(Jobs)
(a) Answer these questions using the article on the Transkei housing boom. Write one answer per line, marked to match.
(i) Whose house was once the only modern building in its area along the N2 near Mthatha?
(ii) What price does the article give for land allocated by tribal chiefs?
(iii) When did gold mines in Gauteng start laying off workers?
(b) Continue the article on the Transkei housing boom from its last paragraph onward.

(Passage to read)
— BEGIN —
ANDILE NTINGI: Eastern Cape’s plucky housebuilders leave unreliable municipalities behind
A housing boom in the old Transkei is going ahead despite a lack of title deeds and bank finance
There was a time when Nelson Mandela’s house in Qunu, along the N2 highway near Mthatha, was the only modern marvel in an area that traditionally built its houses from mud. Not any more. These days, Madiba’s house has serious competition.
A housing boom is taking place along the N2 section that runs through the former Transkei. But it is a boom that is different from the ones we have seen elsewhere.
The obvious distinctiveness of this boom is that mud-built rondavels, their roofs draped in thatch and floors paved with cow dung, have given way to modern architecture, similar to that found in the upmarket residential suburbs of Cape Town, Johannesburg and Durban.
There are other differences that are not noticeable to the naked eye, but are there nonetheless. One of these is that this market has grown without bank loans, as many of the owners of the double-storey mansions and multistructure homesteads do not have formal title deeds to use as collateral. This has not discouraged them from digging deep into their wallets to build the homes of their dreams in an area now considered prime land because of its proximity to the best road in the former Transkei.
While this boom has not succeeded in drawing in commercial banks, it is attracting the attention of fortune-seekers operating retail shops and hardware stores, eager to make a quick buck from the middle-class consumers, many of whom park luxury SUVs and double-cab bakkies in their yards and garages.
These are socially mobile individuals who have come to terms with living in a developing country, and that if they wait for First World solutions (title deeds and bank loans) to solve their hunger for land they may never have their own homes as home ownership is prohibitively expensive in the First World parts of SA.
So they resort to acquiring parcels of communally-owned land, allocated by tribal chiefs for as little as R300 and a bottle of brandy. Some have acquired land this way and built B&Bs and flats to lease to workers and students living close to the towns situated along the N2.
But where does the wealth fuelling the mushrooming of these middle-class settlements come from?
Locals speculate that the settlements are a product of the government’s BEE socioeconomic policies, such as employment equity and preferential procurement aimed at uplifting black women and men. Others say the boom is fuelled by cash-flush retirees, or that some of these property investors are politically-connected entrepreneurs who have benefited from the proceeds of corruption.
I have also heard that remittances from well-paid, locally-bred migrants working in cities across SA are giving this housing boom a push. In the past, mining was a major source of remittances, but gold mines started laying off workers in Gauteng in the mid-1990s, resulting in retrenched miners returning home, many broke and broken. These unemployed mineworkers often returned to live in mud houses, and so this group is a non-factor in what has transpired recently.
— END —
(Given data)
— BEGIN —
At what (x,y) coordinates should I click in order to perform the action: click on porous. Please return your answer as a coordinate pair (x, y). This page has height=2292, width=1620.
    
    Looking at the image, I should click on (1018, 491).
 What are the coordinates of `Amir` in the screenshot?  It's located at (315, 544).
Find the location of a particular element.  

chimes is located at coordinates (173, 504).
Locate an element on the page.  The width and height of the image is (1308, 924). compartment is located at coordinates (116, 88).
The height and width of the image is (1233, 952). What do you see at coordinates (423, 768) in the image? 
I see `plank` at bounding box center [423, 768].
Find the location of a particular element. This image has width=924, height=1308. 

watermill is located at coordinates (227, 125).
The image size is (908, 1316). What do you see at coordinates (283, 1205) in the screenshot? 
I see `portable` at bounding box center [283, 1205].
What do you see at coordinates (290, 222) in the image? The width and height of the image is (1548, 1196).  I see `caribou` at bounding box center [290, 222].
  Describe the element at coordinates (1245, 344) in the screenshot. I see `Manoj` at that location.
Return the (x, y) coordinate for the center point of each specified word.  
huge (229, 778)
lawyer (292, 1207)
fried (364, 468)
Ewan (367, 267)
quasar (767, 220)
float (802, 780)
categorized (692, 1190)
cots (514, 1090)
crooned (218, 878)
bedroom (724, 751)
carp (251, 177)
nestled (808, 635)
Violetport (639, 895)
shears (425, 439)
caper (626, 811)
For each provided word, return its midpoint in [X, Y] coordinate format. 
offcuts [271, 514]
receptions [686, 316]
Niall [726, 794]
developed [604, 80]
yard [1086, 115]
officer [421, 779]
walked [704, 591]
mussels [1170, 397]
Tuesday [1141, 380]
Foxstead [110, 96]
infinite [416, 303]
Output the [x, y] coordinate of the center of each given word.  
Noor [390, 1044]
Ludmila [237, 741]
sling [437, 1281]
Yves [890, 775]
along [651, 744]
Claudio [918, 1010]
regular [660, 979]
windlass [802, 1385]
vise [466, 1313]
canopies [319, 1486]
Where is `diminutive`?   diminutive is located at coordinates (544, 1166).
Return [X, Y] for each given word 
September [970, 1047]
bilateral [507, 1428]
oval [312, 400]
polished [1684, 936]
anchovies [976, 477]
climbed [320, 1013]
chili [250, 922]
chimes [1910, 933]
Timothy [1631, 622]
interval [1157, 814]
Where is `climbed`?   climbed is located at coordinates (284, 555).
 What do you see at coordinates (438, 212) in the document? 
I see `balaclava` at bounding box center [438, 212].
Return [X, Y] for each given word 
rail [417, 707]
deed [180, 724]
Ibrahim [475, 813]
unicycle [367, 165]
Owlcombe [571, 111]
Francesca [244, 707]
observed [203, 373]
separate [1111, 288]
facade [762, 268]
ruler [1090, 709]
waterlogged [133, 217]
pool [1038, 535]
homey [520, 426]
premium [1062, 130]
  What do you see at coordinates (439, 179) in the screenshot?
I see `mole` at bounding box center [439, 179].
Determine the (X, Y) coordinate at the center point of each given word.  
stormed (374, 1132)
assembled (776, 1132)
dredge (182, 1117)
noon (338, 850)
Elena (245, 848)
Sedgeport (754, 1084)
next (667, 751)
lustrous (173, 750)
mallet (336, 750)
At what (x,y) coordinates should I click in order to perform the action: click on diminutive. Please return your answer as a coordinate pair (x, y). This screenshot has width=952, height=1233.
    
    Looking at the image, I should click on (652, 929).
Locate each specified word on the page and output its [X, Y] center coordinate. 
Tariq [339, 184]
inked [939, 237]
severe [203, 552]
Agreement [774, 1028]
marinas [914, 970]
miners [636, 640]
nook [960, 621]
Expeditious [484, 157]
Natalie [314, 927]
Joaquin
— END —
(Answers to the tasks)
(a)
(i) Nelson Mandela's house in Qunu.
(ii) As little as R300 and a bottle of brandy.
(iii) In the mid-1990s.

(b)
It is likely that all of the above-mentioned factors are contributing to the rapid growth of formal housing in this area. It all points to one thing — black incomes have generally risen since the end of apartheid in 1994.
But I have also made two critical observations about this phenomenon, which I believe are driving this boom over and above rising incomes. The first is the generally low standard of municipal services, and the second is a growing hunger for land.
There is clear evidence of a trend of middle-class families in small towns situated along the N2 escaping townships to settle on the outskirts due to unreliable and poor municipal township services, from potholed roads to uncollected rubbish, water shortages and persistent power cuts.
This is certainly the case in towns such as Mthatha and Butterworth, where there has been an explosion of semirural settlements. Inhabitants are sending their children out of town to access better education opportunities in East London, King William’s Town, Makhanda and as far away as KwaZulu-Natal and the Western Cape.
Some inhabitants of these settlements told me they moved to these areas after giving up hope that their municipalities would supply them with reliable services. These ratepayers have liberated themselves from such municipalities. They are essentially living off-grid. They explore new ways to harvest water from underground sources and rooftops, and generate their own power using solar technologies.
Meanwhile, the municipalities that drove away paying ratepayers are finding themselves left with poor residents who cannot afford to pay for services.
With demand for land on the rise, the Eastern Cape housing boom is unlikely to lose steam any time soon as the government continues to struggle to meet the growing demand for land for business, agrarian and residential purposes.
• Ntingi is founder of GetBiz.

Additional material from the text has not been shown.